The Boulder County Board of Commissioners on Aug. 19 voted to place a sales tax measure on the November 2025 ballot to fund mental health and addiction treatment programs.
The proposed 0.15% countywide sales and use tax would generate an estimated $13.8 million in 2026, according to a county official. The revenue would fund prevention, crisis response, addiction treatment, recovery services and programs to help residents navigate resources. The money would pay for both county programs and grants to private providers and would expire after five years.
“We cannot take any more time,” Commissioner Claire Levy said ahead of the vote. “To take more time would mean the services that people are depending on will go away.”
Also backing the measure was Commissioner Marta Loachamin, who had previously raised concerns about whether the tax could deliver meaningful change given the wide range of services it would cover. She said she ultimately supported letting voters decide. Commissioner Ashley Stolzmann opposed it.
“I think it’s clear that people have some very different goals about what we should be focused on and what our priorities should be,” Stolzmann said. “It doesn’t seem like this is fully fleshed out at this time.”
The proposal is based in part on the county’s behavioral health roadmap. Some of the revenue would pay for mental health navigation services and a non-police response team for mental health emergencies. Both programs are funded with one-time federal pandemic stimulus dollars slated to run out by the end of next year. County officials said much of the remaining money would go to community-based organizations and not other county-run programs.
“The current cuts and elimination of funding will deepen existing service gaps in an already strained system,” Michelle Webb, behavioral health systems manager for Boulder County, told county commissioners last week. “Service delivery will be impacted without new funding. Boulder County will see a reduction or elimination of critical behavioral health services.”
If voters approve the tax, an advisory board would guide spending decisions, Webb said. She added that the county would create a website showing how funds are allocated and launch a strategy to track impacts.

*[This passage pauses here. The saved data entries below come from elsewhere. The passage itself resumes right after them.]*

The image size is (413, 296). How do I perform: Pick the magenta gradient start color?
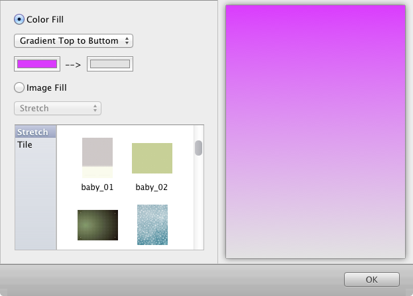[37, 64]
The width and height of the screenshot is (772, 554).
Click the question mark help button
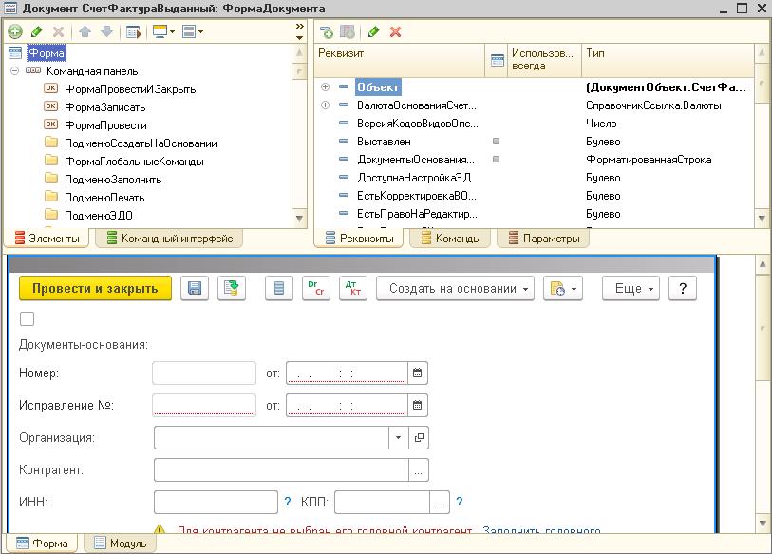click(683, 289)
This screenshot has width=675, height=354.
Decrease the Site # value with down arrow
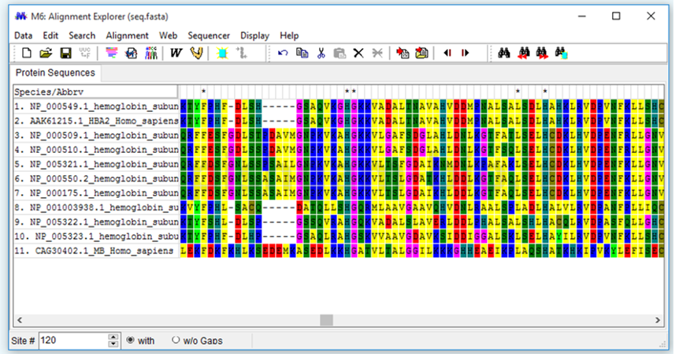coord(113,345)
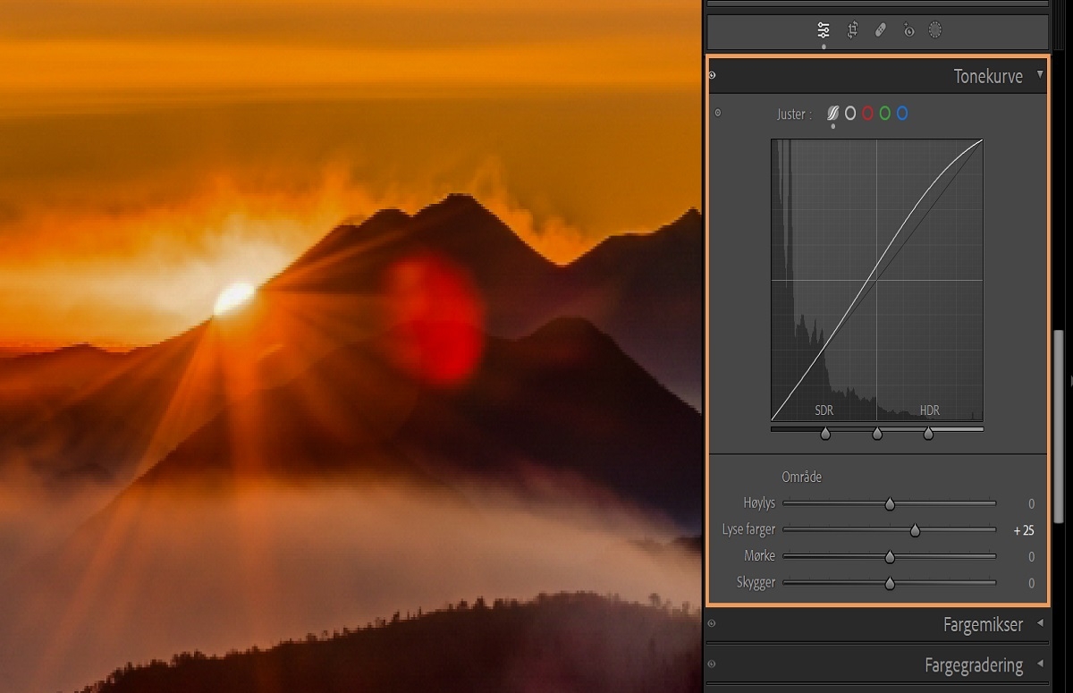Toggle the Fargegradering panel switch
Viewport: 1073px width, 693px height.
click(x=711, y=664)
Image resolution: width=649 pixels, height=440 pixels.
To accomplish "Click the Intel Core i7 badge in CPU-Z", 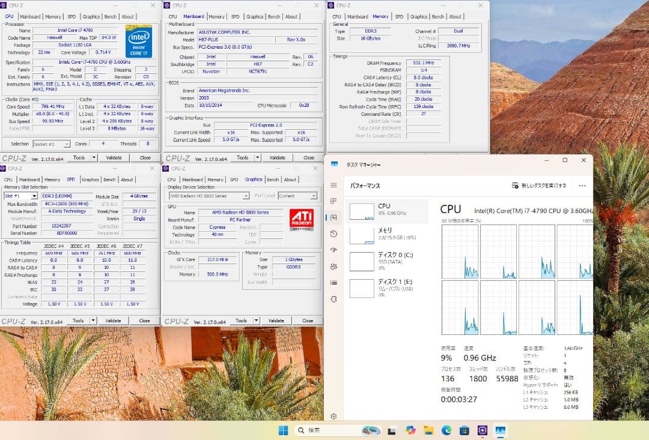I will (x=139, y=41).
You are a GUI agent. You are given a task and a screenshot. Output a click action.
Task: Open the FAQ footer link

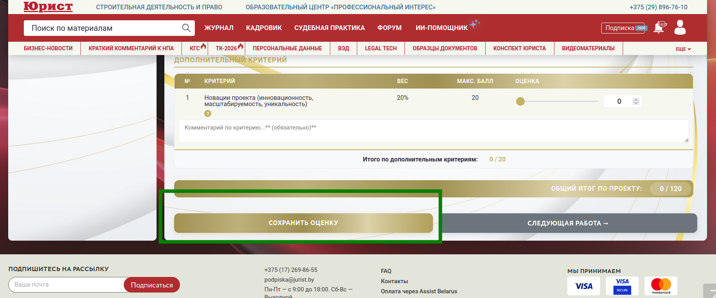pos(386,271)
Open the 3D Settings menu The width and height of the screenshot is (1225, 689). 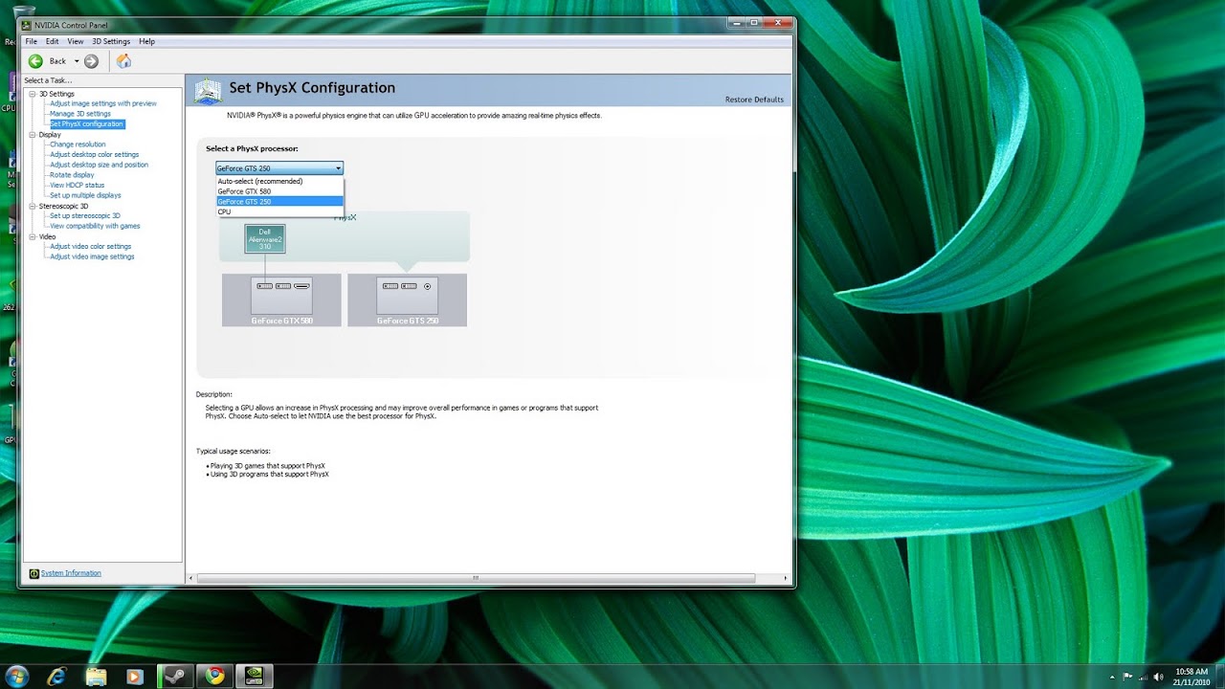pos(110,41)
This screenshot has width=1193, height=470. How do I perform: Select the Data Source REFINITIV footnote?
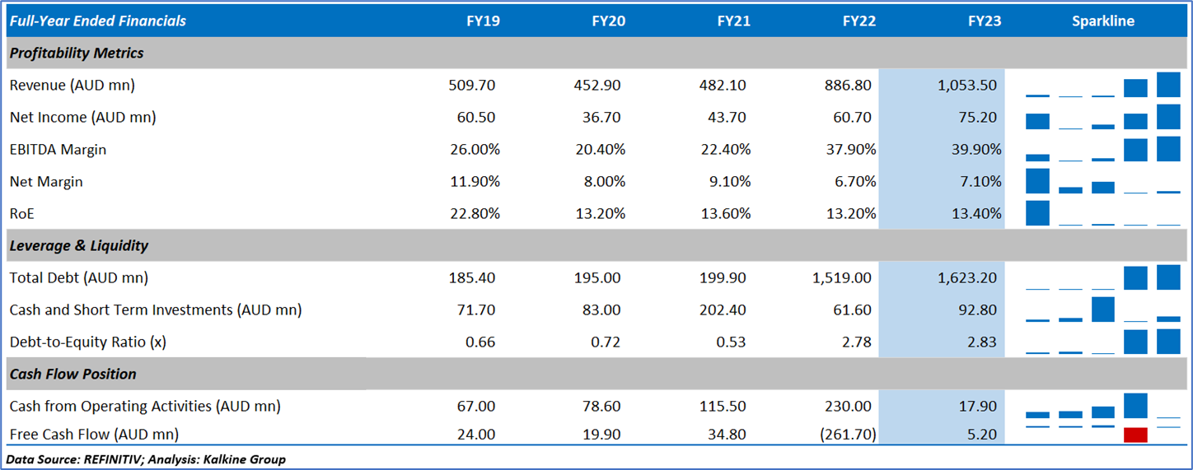[x=146, y=459]
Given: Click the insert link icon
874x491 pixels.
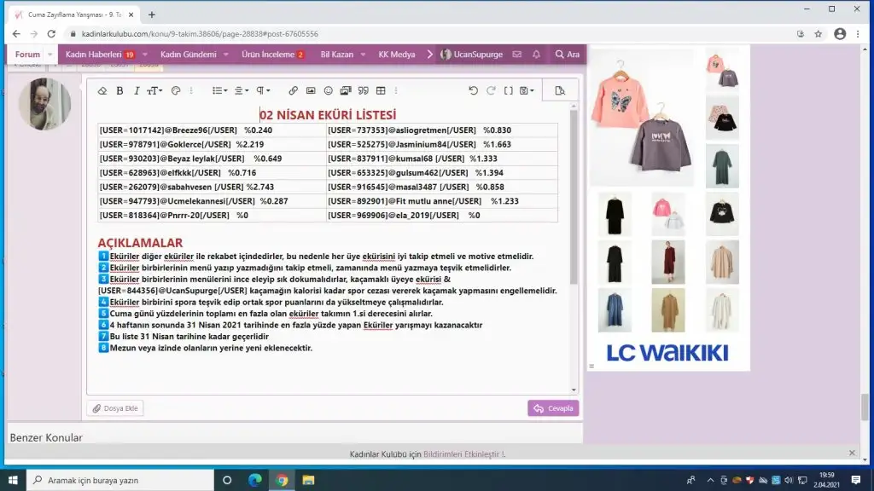Looking at the screenshot, I should coord(293,90).
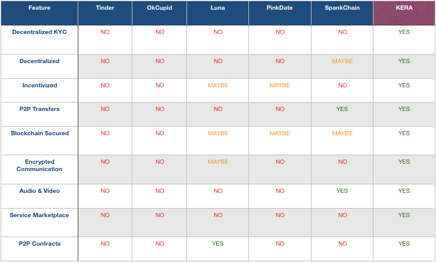Image resolution: width=436 pixels, height=262 pixels.
Task: Click the Service Marketplace row label
Action: coord(39,215)
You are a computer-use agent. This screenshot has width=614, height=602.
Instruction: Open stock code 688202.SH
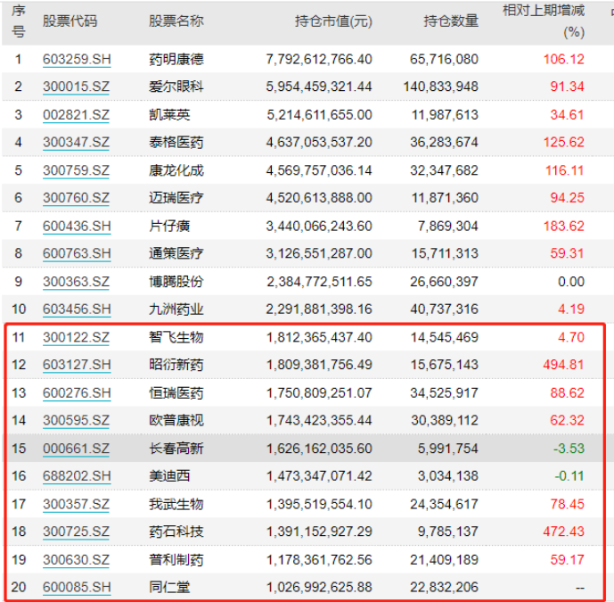click(77, 476)
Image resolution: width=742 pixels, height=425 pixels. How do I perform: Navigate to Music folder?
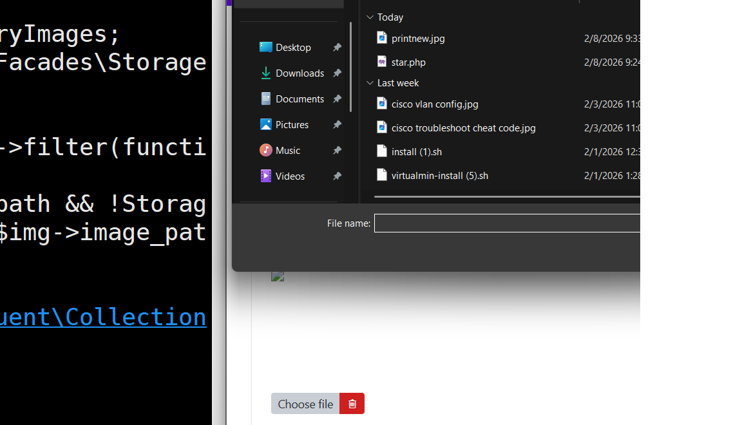(x=287, y=151)
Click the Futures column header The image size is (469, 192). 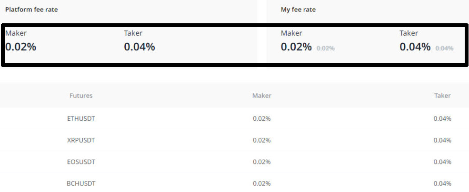81,96
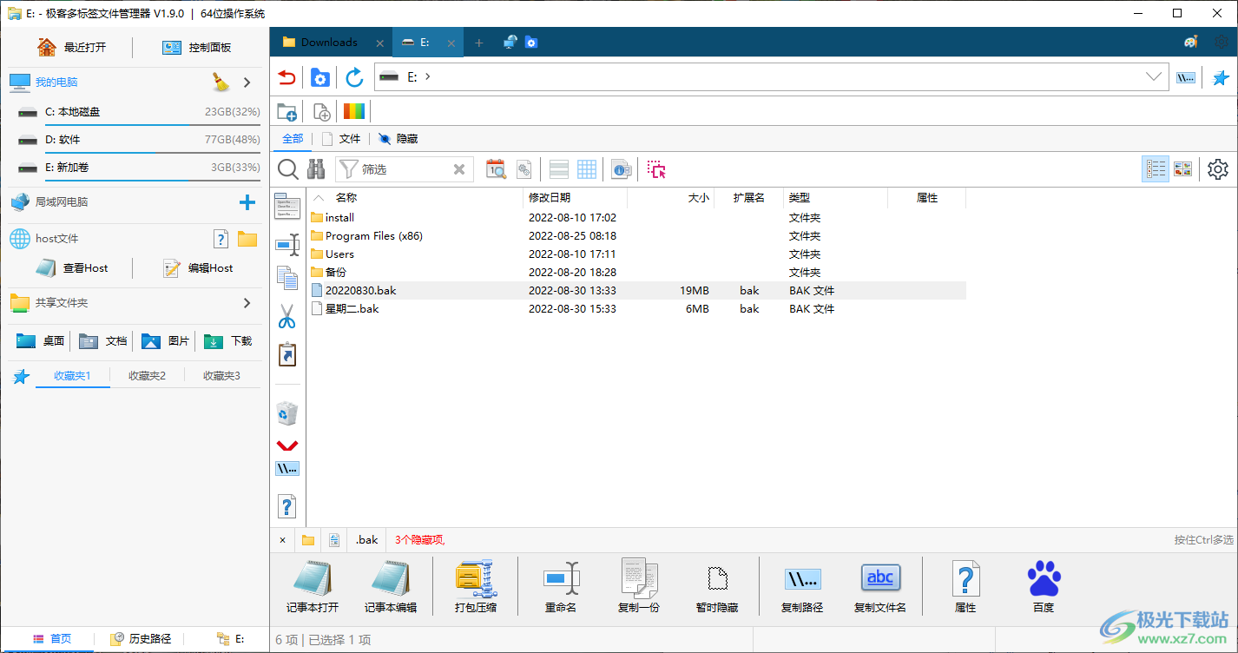Expand the 我的电脑 section chevron
The image size is (1238, 653).
[x=247, y=82]
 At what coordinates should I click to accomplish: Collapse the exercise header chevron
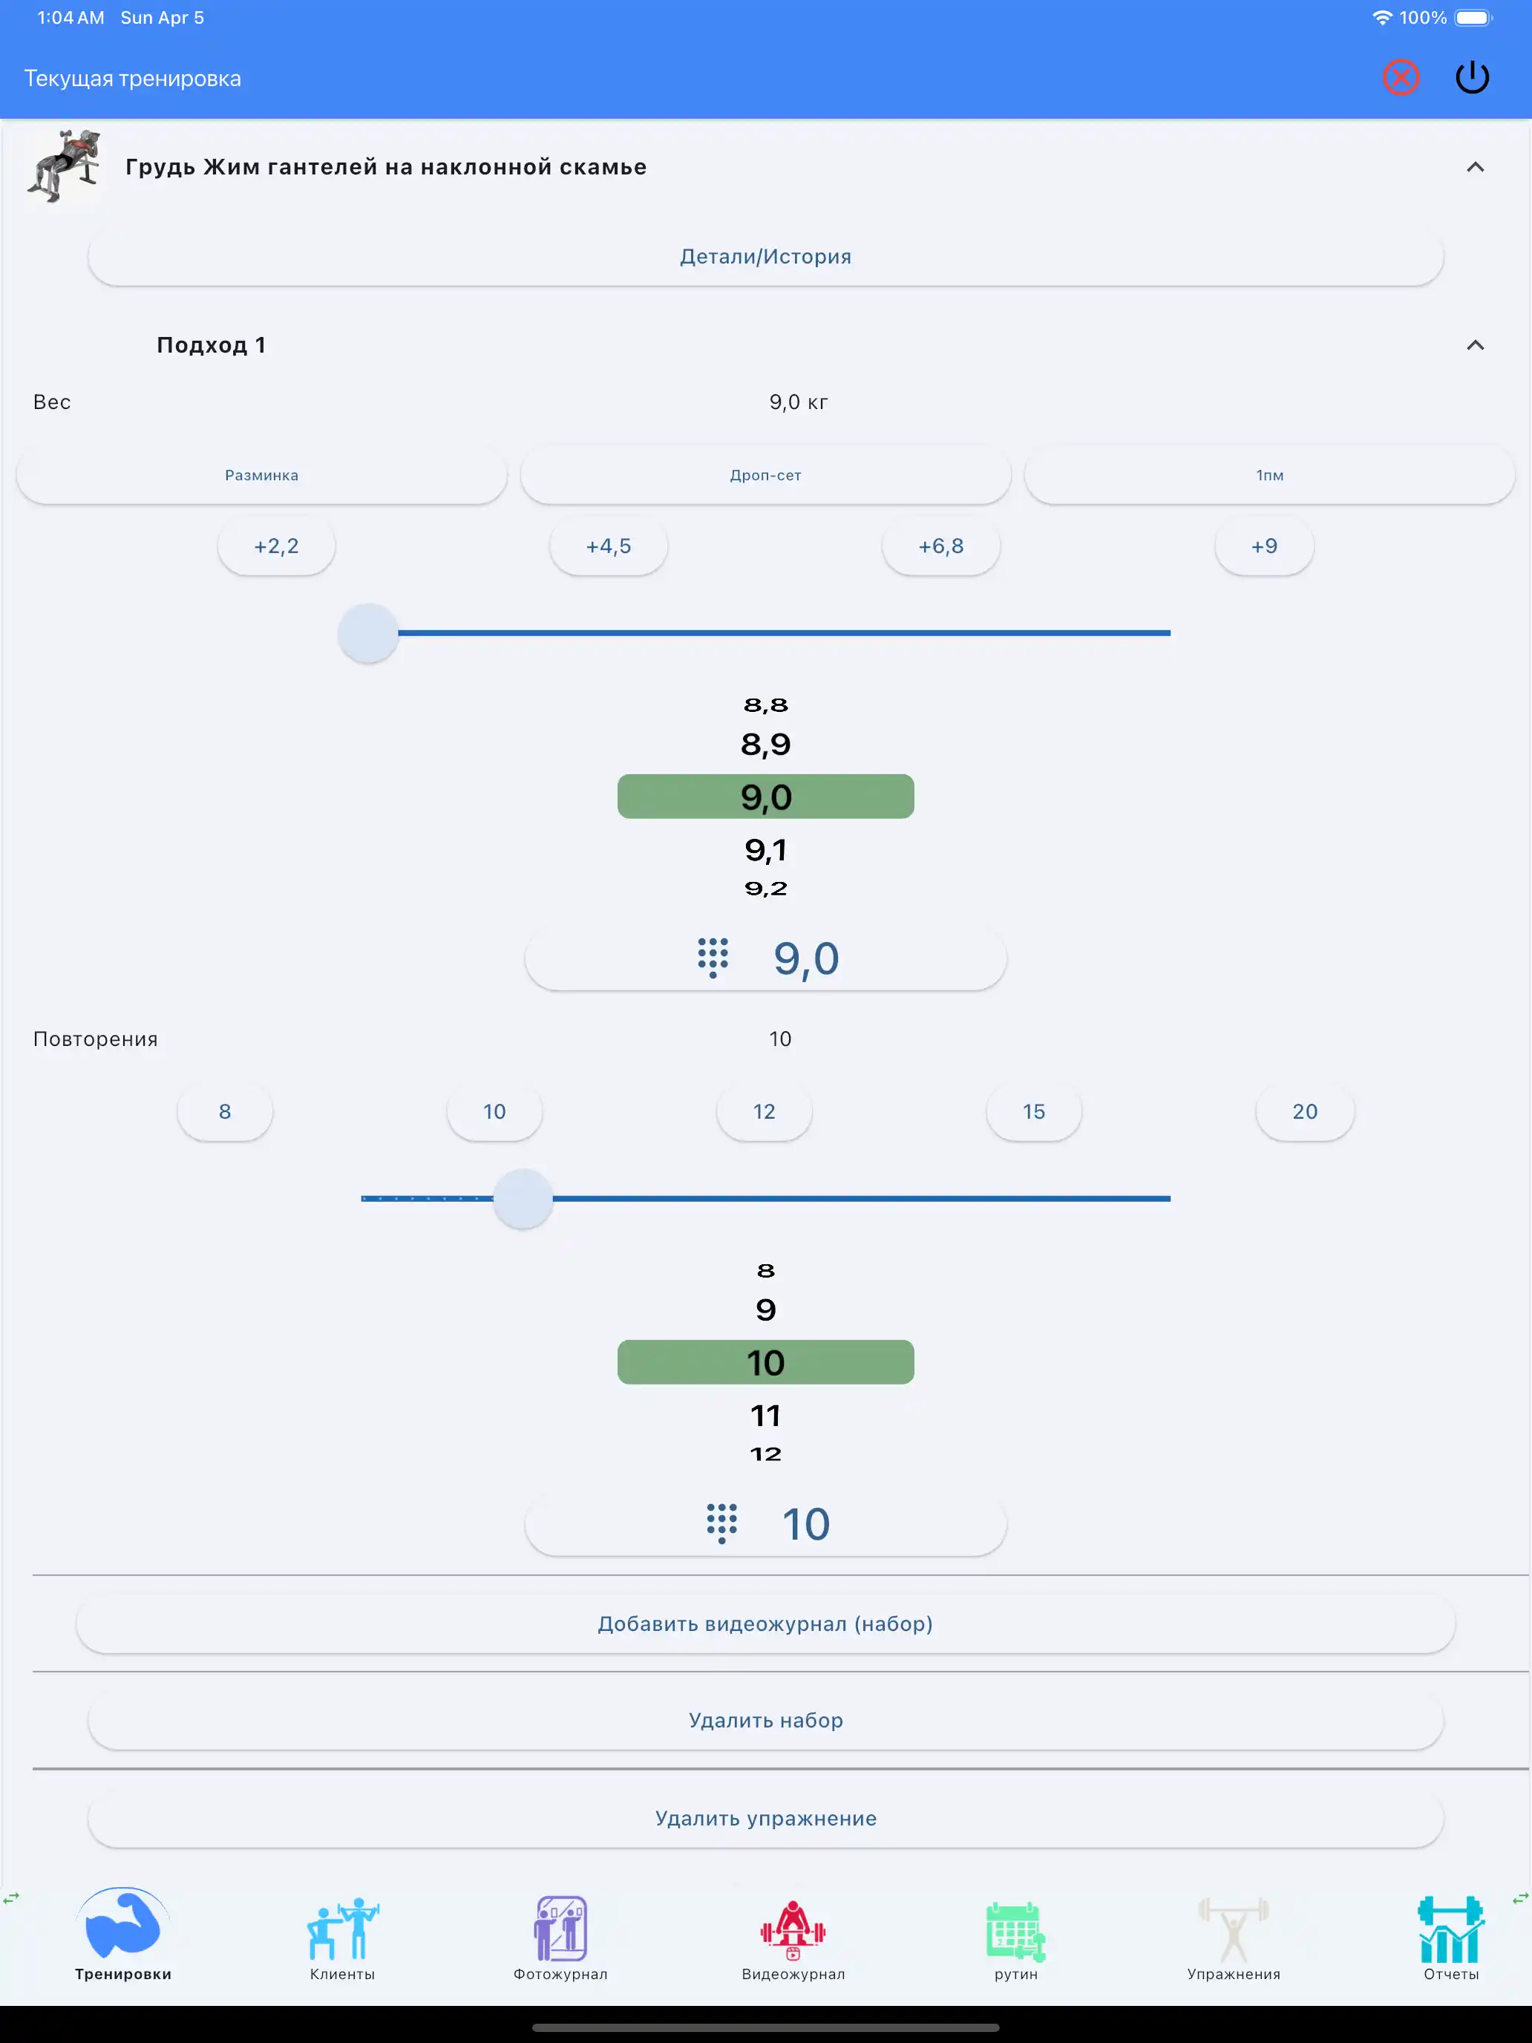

Mental health and addiction frequently rank among residents’ top concerns in local polls. Still, during an Aug. 12 public hearing where more than two dozen people spoke, several urged commissioners to wait until 2026 to give the county more time to decide how to spend the revenue. Some said more of the money should be used for more transformative projects, such as long-term residential treatment beds for people with serious mental illness, a major gap in Boulder County.
“I think it is going to maintain the status quo,” state Sen. Judy Amabile, who has long pushed for more state investment in residential treatment, told county commissioners. She opposed the measure.
On July 31, most members of the Boulder City Council also said they were not ready to support the tax, arguing the measure needed more time to be fleshed out. Several cited concerns about repeating the experience of the 2023 Affordable and Attainable Housing tax, some of which was used to support existing programs rather than new initiatives.
County commissioners are scheduled to certify the ballot measure and its title on Sept. 5. They are also planning to place a 10-year extension of an open space tax on the ballot.